Plantain sweet dish from India

Unnakai (also called Unnakaya, Kai Ada, Unnakka, and Kai Porichathu) is a spindle shaped sweet dessert made chiefly of banana. It originated from the Malabar region of India, and is often eaten at weddings, Iftar and other festivities.

Unnakai belongs to the Mappila cooking of the Malabar coast. The Nendran is the plantain most grown there, and it holds a settled place in Mappila households.

==Etymology==
Writing in Whetstone, Jehan Nizar records that the dish takes its name from the pod of the cotton tree, which the fried, bud-shaped parcel resembles.

== Preparation ==
The main ingredient of this dish is steamed and mashed nedran banana, which is a staple in Kerala, India.
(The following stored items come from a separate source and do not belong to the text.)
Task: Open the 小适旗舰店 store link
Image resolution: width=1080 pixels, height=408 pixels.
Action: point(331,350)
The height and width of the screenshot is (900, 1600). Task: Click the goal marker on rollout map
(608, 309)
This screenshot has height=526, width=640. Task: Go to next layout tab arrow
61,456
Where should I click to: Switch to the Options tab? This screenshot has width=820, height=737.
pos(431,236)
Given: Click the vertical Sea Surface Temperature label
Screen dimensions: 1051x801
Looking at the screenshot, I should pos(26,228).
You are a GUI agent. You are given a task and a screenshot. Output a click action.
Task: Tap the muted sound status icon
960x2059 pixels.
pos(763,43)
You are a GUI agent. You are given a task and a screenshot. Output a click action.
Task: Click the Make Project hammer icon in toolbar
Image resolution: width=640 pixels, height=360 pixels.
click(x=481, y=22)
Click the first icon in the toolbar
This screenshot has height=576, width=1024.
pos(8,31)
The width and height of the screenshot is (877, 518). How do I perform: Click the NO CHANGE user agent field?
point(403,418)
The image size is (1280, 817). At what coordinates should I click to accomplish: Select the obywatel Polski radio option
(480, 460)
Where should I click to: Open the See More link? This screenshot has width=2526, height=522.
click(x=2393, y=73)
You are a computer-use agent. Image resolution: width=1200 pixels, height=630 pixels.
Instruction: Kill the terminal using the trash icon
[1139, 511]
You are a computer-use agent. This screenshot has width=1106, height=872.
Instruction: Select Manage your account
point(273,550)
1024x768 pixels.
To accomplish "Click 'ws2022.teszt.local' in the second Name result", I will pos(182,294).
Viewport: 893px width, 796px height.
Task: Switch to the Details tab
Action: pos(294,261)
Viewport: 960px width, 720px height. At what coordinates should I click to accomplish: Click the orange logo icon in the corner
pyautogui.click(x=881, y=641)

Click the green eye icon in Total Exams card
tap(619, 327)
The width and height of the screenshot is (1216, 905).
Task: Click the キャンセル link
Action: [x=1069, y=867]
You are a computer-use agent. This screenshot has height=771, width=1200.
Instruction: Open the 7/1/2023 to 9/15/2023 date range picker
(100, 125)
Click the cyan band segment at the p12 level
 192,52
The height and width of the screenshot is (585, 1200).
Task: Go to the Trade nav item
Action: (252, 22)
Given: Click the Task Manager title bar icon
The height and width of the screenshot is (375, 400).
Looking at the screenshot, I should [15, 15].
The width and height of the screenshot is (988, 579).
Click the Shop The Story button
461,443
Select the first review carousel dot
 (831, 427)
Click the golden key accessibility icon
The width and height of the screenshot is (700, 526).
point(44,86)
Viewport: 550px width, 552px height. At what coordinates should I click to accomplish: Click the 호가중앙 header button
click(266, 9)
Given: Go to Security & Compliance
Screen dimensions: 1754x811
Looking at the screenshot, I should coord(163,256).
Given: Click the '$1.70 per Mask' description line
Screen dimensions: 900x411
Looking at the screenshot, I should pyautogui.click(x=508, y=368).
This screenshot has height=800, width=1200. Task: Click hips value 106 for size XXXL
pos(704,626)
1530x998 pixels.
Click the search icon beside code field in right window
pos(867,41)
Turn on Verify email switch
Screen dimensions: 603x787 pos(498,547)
The relatively dry puree becomes the dough, which is rolled and flattened into patties. These patties are stuffed with sweetened beaten egg, scrapped flesh of coconut, nuts, raisins and cardamom, a spice which is rolled into the shape of a spindle with oiled palm. The stuffed dough is then deep fried in coconut oil, and is either consumed as a snack or topped with sago-based white sauce so that it can be served as a dessert.

== Variations ==
Variations are made by varying the ingredients used in the filling. In certain parts of the region coconut is completely avoided, and the filling is made with just egg, sugar and nuts.

== Serving and occasions ==
Tea shops along Mittayi Theruvu and Mavoor Road in Kozhikode keep unnakai in glass cabinets through the evening, some of them alongside thirty or so other varieties of snack. It is sold there with muttamala, kozhinirachathu and chatti pathiri.

The snack is also among the fried items served at Mappila wedding functions. At arayil aakal, the visit the groom pays to the bride's house after the wedding, it is put out with chatti pathiri, irachi pathiri and samosas.

Malayali migration has carried the dish to the Persian Gulf. Cafeterias and restaurants run by Keralites in Dubai and Sharjah sell it during Ramadan at one to three dirhams a piece, and the chef M. S. Sanoj told Onmanorama in 2023 that unnakaya was among the most popular items on those iftar counters.